### Prompt
Pick every line from the data below that contains the string "magnifier" and copy it.

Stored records
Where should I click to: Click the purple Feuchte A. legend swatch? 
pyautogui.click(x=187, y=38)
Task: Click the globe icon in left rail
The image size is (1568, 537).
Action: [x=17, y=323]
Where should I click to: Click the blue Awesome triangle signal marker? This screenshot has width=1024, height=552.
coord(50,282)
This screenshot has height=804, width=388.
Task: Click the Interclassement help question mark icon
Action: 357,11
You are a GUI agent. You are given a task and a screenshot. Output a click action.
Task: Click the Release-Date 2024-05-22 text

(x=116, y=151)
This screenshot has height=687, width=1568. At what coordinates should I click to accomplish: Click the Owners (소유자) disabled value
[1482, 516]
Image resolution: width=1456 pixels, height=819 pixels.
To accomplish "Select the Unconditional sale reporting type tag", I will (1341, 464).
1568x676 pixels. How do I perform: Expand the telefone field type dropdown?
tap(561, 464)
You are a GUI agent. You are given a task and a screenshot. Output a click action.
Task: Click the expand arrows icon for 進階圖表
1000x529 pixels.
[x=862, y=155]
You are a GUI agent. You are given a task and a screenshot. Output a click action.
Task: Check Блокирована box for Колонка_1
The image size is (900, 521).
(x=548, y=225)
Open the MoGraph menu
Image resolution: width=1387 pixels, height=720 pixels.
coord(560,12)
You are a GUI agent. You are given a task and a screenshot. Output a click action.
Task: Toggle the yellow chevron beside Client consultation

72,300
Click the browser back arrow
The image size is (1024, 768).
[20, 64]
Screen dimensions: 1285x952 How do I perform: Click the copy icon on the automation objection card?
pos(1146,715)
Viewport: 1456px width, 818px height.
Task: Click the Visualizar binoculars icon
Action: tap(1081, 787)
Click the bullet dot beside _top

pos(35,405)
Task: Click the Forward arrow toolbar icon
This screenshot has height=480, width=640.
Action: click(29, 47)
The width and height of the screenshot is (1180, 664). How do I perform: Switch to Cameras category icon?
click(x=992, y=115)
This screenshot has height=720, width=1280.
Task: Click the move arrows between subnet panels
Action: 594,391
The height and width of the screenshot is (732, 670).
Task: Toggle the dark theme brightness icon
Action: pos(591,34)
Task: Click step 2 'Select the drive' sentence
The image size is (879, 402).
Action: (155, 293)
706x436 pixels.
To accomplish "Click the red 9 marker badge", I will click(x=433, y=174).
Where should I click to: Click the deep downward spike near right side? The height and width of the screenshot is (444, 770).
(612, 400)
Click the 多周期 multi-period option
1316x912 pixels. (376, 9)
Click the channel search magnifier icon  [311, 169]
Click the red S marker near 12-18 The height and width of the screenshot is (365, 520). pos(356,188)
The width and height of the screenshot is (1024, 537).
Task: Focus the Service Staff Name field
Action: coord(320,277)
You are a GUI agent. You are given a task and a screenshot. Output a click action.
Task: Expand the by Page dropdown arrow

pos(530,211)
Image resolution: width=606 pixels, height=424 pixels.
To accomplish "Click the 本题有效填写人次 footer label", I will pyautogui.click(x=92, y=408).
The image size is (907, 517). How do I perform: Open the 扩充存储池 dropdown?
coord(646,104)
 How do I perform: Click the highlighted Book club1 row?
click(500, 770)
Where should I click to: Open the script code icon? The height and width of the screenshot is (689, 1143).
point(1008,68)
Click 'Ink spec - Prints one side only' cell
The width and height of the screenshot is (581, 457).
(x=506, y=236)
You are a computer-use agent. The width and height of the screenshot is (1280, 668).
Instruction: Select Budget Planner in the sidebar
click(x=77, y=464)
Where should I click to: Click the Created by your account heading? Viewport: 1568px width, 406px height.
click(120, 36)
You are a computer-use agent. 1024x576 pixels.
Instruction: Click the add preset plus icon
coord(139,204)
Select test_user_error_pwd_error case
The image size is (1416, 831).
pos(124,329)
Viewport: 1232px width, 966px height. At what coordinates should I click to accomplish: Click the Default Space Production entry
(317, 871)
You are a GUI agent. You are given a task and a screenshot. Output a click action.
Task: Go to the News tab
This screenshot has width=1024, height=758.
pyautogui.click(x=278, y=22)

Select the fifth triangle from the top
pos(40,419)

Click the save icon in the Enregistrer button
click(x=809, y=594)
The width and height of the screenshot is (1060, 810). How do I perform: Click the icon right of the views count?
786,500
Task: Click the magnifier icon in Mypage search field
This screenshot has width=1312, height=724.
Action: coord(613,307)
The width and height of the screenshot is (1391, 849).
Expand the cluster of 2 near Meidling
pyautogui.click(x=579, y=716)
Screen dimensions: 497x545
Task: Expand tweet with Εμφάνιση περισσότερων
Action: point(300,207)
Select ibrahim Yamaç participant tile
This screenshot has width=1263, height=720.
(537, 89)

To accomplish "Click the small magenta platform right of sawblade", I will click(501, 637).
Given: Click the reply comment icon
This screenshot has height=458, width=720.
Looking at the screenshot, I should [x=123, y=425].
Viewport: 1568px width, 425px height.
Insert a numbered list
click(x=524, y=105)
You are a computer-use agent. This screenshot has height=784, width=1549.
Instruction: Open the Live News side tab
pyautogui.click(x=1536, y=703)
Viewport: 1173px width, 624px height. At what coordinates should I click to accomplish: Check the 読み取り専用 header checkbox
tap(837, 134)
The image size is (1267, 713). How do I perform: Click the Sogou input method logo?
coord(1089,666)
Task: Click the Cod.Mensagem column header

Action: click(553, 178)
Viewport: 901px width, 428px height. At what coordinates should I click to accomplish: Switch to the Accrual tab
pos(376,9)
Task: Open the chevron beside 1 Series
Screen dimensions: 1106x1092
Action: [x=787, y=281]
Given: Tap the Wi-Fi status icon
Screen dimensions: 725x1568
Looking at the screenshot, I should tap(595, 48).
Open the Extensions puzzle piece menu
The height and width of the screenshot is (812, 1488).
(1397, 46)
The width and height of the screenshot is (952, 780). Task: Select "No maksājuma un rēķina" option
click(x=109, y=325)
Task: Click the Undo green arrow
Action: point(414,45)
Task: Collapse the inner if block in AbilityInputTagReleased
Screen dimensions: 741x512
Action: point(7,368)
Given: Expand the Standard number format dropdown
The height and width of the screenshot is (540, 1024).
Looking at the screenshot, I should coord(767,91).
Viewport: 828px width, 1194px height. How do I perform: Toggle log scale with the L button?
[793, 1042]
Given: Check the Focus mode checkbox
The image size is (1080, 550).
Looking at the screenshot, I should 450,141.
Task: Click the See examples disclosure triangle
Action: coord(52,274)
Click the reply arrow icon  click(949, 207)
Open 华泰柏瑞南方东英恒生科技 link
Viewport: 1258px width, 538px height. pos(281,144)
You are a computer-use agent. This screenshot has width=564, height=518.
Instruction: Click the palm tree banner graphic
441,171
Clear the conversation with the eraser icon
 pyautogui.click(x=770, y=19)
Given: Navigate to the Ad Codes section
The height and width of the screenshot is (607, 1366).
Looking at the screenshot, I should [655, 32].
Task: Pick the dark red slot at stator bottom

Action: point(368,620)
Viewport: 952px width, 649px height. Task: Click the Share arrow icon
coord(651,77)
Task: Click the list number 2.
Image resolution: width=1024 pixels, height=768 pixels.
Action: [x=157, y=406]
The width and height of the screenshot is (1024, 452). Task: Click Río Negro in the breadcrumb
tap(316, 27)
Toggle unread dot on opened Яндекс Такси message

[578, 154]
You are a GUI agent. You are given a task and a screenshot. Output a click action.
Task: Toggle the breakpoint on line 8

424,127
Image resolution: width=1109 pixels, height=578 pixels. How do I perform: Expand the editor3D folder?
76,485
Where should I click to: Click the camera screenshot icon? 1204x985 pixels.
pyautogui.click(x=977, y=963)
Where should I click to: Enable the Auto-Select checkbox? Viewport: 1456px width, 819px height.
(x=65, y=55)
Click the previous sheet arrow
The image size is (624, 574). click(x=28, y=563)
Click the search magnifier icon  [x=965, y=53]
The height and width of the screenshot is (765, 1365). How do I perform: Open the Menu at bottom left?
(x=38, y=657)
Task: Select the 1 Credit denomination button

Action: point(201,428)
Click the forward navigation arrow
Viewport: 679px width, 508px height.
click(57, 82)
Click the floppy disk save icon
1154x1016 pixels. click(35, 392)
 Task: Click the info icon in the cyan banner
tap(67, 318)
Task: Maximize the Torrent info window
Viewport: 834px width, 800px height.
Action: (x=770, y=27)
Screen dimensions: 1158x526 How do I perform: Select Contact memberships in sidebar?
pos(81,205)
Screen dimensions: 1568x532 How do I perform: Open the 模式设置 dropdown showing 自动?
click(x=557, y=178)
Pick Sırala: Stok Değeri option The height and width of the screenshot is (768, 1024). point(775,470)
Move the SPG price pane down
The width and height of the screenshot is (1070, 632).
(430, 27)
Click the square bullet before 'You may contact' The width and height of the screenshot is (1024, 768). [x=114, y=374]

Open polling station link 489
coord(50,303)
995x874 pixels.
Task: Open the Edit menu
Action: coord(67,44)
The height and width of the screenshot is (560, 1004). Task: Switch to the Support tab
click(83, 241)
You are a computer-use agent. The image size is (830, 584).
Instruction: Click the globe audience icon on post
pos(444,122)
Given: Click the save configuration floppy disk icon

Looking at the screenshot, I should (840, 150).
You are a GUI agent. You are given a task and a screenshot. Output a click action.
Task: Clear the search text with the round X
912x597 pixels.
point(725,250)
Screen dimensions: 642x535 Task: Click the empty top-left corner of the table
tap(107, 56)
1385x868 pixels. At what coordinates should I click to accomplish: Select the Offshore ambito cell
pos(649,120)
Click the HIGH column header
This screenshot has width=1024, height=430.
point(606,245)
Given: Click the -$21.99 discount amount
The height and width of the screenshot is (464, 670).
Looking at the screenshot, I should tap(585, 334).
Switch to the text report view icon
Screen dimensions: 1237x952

### Exercise solution
Click the channel search magnifier icon  [311, 169]
Task: Click the magnifier icon in Mypage search field
Click the search magnifier icon  [x=965, y=53]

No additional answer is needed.